EXCERPT PROVIDED >>
The chief rabbi of South Africa has invited an international counter- terrorism task force to assist in the investigation of a recent attack on a Jewish center in Cape Town.
The move comes after an explosive device was thrown into the Jewish community center in Cape Town last month on the very day a synagogue was toched in Australia and amid a wave of antisemitic attacks around the globe.
“Although we are now on the front lines, the threat both against our communities as well as against Christian communities is both regional, continental and global,” Rabbi Warren Goldstein told JNS on Tuesday.
He emphasized that the task force, which is being backed by the New York-based World Jewish Congress and is expected to make its recommendations in the coming weeks, is a global initiative.
“Jewish communities should not deal with this in an isolated fashion as terrorism against Jews or Israel, because the forces of terror threaten democracies worldwide and this requires greater collaboration,” he said.
The task force, which is intended to work with local law enforcement officials, is being led by the co-founder of an elite law enforcement unit created by late South African president Nelson Mandela, and will include senior counter-terrorism officials from the United Kingdom, the United States and Israel.

WORK TASK 1 >> Do these statements agree with the article on the Cape Town attack? (a) The task force is backed by a New York-based organization. (b) The task force is meant to operate apart from local law enforcement. (c) Rabbi Warren Goldstein spoke to JNS on Tuesday.
WORK TASK 2 >> Can you pick up the article on the Cape Town attack after its last sentence and carry it on?
The items that follow come from a different source than the article.

EXTRACTED DATA >>
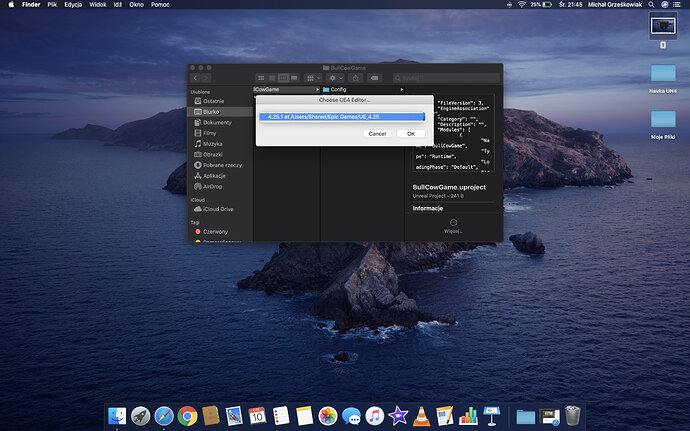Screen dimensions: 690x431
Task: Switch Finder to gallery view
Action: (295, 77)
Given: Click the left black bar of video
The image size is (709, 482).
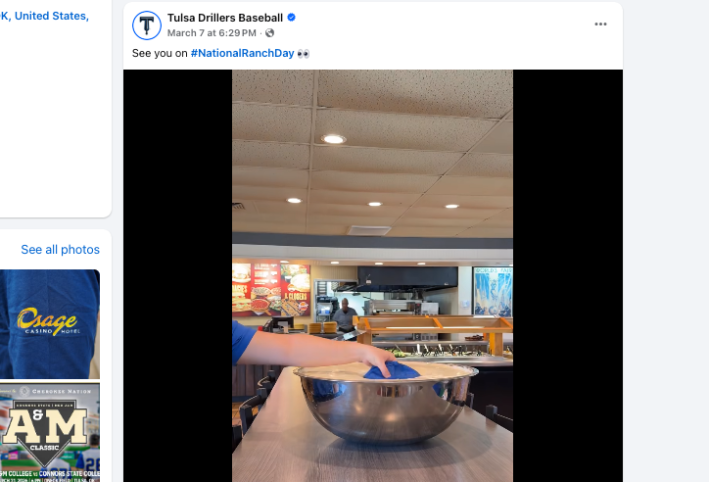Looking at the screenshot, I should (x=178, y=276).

---

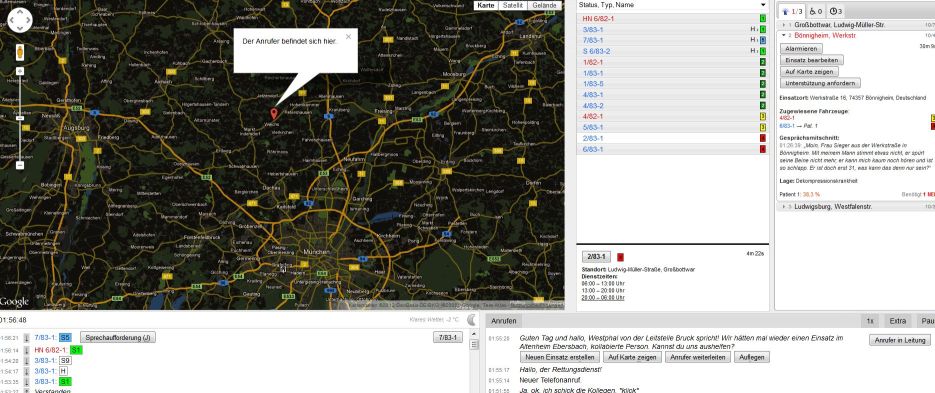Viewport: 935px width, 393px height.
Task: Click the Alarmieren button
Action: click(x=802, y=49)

* * *

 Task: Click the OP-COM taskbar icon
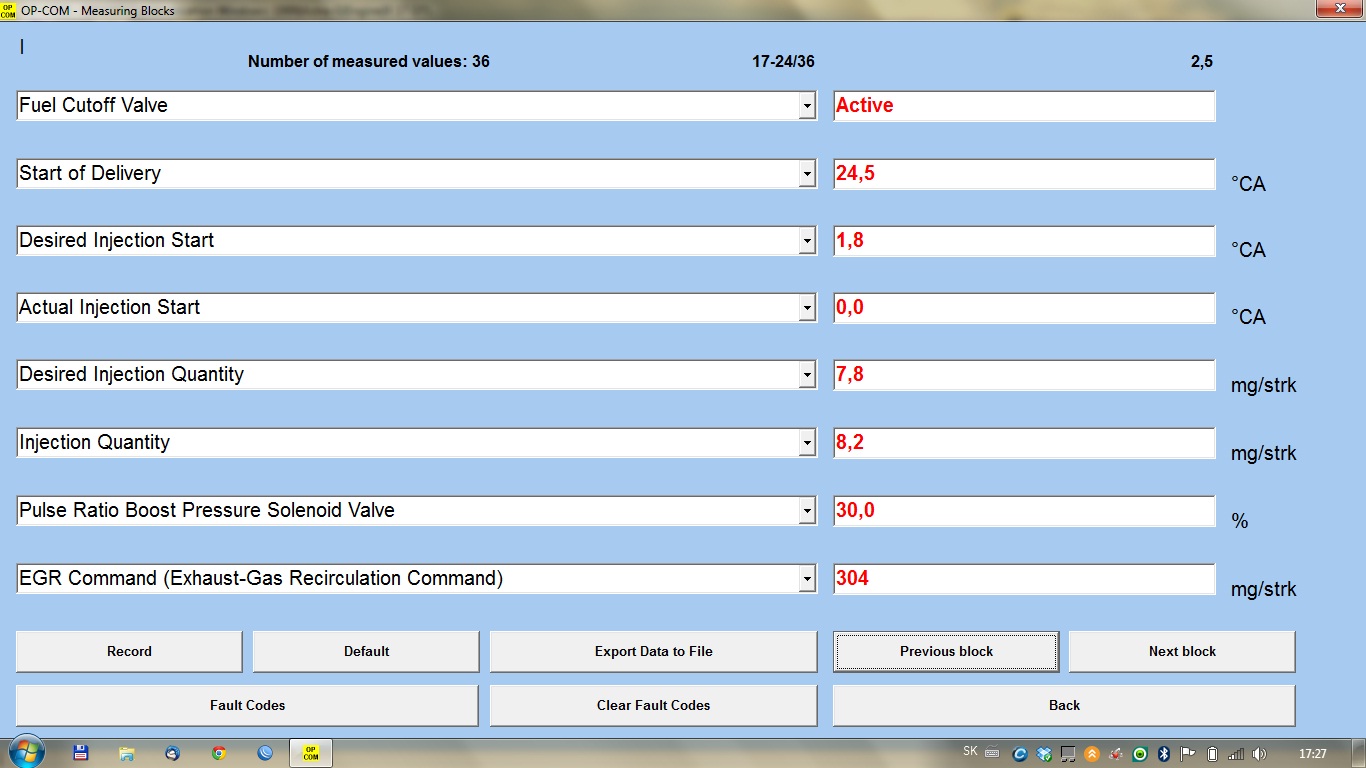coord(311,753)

YOUR RESPONSE 1 >>
(a) Yes: "which is being backed by the New York-based World Jewish Congress"
(b) No: "is intended to work with local law enforcement officials"
(c) Yes: "Rabbi Warren Goldstein told JNS on Tuesday"

YOUR RESPONSE 2 >>
South Africa has emerged as one of the world’s most vociferous critics of Israel amid the Jewish state’s 15-month war against Hamas in Gaza and, in a move condemned by the United States, brought Israel before the International Court of Justice in The Hague on charges of war crimes and genocide. The ruling African National Congress, which has long backed the Palestinians in the Israeli-Palestinian conflict, has only increased its support in the wake of the Oct. 7, 2023 Hamas massacre in southern Israel.
Still, Goldstein said he did not feel the country’s 50,000-strong Jewish community was more at risk than Jewish communities anywhere else in the world.
“We are facing the same threat of global terror as Jewish communities in Sydney, Melbourne, or Chicago,” he said.